Observing that the proteins bind to tau mRNA's map, Ginzburg decided to delete minute parts of the map until she found which part, when deleted, would prevent the vehicle from reaching the axon.
Since different parts of the map correspond to different binding proteins, deleting a specific part of the map in effect causes the deletion of a specific protein from the wheel. This was how Ginzburg found that when the wheel lacks a certain protein - one from the "elav" family of proteins - tau mRNA accumulates in the cell body, "on the road" to the axon. This finding could explain why tangles (which, as noted earlier, form as a result of excess production of tau) are scattered throughout the cell.
Another interesting effect of the deletion was noted: when tau mRNA did not reach the axon due to the absence of the elav protein, the development of axons was impaired. This serves as strong evidence that the elav protein and tau play a central role in the branching out of nerve cells critical for nerve cell communication.

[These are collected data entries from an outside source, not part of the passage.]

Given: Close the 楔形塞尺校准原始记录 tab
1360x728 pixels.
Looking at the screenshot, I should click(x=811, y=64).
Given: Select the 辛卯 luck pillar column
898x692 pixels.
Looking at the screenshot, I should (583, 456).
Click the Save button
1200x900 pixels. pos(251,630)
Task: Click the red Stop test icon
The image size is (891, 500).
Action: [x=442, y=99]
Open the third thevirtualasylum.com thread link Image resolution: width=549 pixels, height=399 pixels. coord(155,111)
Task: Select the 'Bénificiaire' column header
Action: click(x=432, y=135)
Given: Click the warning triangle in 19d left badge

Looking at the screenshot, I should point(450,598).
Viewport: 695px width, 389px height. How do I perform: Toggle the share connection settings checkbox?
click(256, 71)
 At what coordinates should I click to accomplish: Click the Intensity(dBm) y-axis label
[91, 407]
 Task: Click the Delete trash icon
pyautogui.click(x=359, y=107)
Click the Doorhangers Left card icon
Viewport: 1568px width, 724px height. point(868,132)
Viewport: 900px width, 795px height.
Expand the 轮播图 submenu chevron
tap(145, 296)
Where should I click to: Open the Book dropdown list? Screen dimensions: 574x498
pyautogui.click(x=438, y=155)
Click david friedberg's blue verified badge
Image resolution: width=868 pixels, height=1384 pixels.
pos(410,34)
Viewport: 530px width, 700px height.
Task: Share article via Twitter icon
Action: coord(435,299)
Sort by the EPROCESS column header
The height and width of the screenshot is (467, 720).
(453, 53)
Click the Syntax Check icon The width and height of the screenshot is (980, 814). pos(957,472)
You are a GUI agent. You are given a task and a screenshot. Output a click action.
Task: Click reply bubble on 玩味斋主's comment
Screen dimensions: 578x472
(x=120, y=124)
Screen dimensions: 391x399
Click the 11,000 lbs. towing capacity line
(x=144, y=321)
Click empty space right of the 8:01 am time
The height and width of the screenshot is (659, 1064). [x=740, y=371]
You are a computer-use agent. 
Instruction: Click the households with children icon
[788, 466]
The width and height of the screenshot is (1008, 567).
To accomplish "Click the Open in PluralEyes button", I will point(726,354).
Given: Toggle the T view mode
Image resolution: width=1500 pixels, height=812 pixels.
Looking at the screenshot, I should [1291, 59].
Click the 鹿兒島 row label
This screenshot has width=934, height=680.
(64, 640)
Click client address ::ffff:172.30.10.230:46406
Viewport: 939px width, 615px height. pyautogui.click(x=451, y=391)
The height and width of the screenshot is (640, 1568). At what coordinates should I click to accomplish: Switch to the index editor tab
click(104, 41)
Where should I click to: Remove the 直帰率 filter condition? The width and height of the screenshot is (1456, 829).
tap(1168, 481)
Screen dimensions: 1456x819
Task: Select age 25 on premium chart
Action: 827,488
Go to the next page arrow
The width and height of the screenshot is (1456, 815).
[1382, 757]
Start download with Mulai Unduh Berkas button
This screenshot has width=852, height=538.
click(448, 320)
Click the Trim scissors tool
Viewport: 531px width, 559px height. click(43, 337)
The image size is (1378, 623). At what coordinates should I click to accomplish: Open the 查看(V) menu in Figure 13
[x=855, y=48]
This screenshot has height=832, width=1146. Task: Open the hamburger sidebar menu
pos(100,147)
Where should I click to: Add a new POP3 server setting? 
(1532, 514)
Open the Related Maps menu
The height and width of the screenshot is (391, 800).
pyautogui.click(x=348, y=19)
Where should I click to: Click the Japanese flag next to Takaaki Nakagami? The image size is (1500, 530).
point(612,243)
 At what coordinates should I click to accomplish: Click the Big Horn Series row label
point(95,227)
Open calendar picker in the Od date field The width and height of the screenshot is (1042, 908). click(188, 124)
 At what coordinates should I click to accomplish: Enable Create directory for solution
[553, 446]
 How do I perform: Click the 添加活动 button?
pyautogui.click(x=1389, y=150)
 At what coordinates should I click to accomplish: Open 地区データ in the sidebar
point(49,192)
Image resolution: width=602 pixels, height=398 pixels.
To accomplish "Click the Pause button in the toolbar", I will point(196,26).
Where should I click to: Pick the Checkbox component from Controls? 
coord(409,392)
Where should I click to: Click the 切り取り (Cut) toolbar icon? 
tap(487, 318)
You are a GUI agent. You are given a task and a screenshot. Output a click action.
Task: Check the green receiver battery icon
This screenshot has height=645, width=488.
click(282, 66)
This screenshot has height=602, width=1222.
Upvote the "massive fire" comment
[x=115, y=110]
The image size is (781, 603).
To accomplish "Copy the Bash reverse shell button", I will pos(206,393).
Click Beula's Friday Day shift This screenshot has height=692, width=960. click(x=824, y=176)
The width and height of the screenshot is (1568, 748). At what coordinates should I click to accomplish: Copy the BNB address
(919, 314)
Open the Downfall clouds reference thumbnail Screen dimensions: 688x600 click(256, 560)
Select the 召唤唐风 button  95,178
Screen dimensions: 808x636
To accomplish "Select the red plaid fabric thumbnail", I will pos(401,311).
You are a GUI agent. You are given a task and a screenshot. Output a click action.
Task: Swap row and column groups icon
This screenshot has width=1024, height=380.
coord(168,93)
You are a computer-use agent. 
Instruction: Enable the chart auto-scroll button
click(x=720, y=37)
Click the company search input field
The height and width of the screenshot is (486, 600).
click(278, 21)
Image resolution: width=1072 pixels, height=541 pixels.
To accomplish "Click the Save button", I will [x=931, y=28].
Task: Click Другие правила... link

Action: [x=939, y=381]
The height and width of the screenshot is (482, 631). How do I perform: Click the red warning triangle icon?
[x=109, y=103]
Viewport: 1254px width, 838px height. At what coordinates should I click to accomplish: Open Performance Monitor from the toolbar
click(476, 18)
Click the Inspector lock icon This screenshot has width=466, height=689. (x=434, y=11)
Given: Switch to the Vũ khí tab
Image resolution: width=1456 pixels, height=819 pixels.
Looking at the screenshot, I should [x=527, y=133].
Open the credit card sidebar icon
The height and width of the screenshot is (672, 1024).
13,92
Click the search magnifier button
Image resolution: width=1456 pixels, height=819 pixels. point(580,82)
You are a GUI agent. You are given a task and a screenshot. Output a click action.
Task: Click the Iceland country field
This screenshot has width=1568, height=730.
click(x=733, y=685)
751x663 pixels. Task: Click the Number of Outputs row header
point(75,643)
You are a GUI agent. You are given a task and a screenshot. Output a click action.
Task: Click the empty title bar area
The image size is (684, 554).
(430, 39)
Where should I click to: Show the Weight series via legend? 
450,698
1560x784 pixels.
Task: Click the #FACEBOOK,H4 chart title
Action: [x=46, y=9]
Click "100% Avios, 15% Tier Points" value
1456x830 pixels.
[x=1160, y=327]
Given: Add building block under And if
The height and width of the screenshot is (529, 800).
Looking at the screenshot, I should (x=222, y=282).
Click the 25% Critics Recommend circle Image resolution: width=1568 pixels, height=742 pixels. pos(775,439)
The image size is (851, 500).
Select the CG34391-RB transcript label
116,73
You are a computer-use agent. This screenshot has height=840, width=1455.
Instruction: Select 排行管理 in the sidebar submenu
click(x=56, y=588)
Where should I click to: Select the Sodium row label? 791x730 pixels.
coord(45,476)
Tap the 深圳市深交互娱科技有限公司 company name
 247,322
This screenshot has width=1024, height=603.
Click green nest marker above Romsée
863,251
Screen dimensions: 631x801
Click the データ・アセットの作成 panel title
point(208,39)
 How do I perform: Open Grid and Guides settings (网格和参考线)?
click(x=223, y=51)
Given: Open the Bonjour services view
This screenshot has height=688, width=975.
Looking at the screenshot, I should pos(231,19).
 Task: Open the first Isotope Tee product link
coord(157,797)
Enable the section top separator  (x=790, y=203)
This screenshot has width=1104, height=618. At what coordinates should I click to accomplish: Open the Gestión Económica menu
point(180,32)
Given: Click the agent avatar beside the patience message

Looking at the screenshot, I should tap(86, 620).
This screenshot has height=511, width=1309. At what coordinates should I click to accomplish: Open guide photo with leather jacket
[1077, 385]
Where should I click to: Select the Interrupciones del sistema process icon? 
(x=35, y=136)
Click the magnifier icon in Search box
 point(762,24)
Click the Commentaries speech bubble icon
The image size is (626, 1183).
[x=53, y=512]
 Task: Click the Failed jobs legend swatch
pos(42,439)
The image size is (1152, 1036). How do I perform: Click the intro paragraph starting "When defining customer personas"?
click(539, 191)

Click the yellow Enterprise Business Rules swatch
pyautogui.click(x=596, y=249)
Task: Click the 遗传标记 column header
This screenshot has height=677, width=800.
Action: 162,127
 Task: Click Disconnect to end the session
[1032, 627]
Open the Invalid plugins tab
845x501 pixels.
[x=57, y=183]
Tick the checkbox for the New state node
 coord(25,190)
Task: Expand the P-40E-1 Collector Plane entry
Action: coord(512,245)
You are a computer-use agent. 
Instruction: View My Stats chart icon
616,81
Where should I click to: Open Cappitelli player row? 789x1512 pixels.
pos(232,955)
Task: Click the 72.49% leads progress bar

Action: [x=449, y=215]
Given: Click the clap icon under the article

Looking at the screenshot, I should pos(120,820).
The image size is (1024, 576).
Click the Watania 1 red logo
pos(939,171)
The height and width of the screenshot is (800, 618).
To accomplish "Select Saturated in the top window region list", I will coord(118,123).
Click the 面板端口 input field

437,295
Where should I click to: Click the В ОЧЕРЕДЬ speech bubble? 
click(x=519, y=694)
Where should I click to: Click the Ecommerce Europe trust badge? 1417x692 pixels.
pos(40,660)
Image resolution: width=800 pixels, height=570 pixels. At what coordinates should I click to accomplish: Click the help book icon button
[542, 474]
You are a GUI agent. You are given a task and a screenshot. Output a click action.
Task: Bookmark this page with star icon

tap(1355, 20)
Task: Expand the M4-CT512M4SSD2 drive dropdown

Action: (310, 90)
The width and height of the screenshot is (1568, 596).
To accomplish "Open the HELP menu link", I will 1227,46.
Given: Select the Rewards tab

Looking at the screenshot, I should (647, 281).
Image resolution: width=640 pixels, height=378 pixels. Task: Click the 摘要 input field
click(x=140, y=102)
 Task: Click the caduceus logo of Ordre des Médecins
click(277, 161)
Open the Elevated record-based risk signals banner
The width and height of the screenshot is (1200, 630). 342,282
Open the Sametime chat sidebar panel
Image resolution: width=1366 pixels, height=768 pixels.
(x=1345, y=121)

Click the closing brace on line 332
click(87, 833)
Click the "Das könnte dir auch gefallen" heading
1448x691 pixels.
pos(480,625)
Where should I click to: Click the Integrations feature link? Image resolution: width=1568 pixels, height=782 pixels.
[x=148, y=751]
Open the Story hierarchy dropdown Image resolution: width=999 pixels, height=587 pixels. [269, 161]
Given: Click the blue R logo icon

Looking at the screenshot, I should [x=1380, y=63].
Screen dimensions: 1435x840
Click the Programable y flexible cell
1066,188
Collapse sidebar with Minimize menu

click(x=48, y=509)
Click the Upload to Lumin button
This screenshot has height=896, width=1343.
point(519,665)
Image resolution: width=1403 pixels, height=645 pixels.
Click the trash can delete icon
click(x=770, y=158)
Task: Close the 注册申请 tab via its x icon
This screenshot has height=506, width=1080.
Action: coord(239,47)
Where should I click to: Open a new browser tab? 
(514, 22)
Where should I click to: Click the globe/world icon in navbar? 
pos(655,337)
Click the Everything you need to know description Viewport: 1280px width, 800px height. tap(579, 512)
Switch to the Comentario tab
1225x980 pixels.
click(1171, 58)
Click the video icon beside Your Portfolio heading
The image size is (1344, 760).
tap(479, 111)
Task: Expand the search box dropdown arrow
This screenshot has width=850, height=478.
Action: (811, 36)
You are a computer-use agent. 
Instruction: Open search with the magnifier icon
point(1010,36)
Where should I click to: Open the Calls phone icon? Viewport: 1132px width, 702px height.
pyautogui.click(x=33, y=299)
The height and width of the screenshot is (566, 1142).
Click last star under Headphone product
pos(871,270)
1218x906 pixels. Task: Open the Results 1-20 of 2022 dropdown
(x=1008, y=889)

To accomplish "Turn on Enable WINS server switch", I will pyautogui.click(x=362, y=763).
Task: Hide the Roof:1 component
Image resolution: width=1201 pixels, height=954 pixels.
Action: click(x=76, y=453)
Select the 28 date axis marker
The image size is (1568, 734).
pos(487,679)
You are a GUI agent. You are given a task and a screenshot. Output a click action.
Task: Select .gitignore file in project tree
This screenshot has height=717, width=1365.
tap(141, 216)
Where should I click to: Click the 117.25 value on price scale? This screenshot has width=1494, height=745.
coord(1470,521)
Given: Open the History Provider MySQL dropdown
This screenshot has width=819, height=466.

Ginzburg also settled a hotly debated issue when she showed that some tau mRNA molecules continue to migrate throughout the axon. Until now, some scientists believed that all tau mRNA molecules reaching the protein factories at the beginning of the axon invariably stopped there. "The molecules that continue to migrate within the axon may act as "reserve" molecules," explains Ginzburg. "They station themselves near protein factories throughout the axon and await an additional signal to bring about the creation of the protein. Thus, in case of tau shortage, the cell can immediately produce more of the protein precisely where it is needed."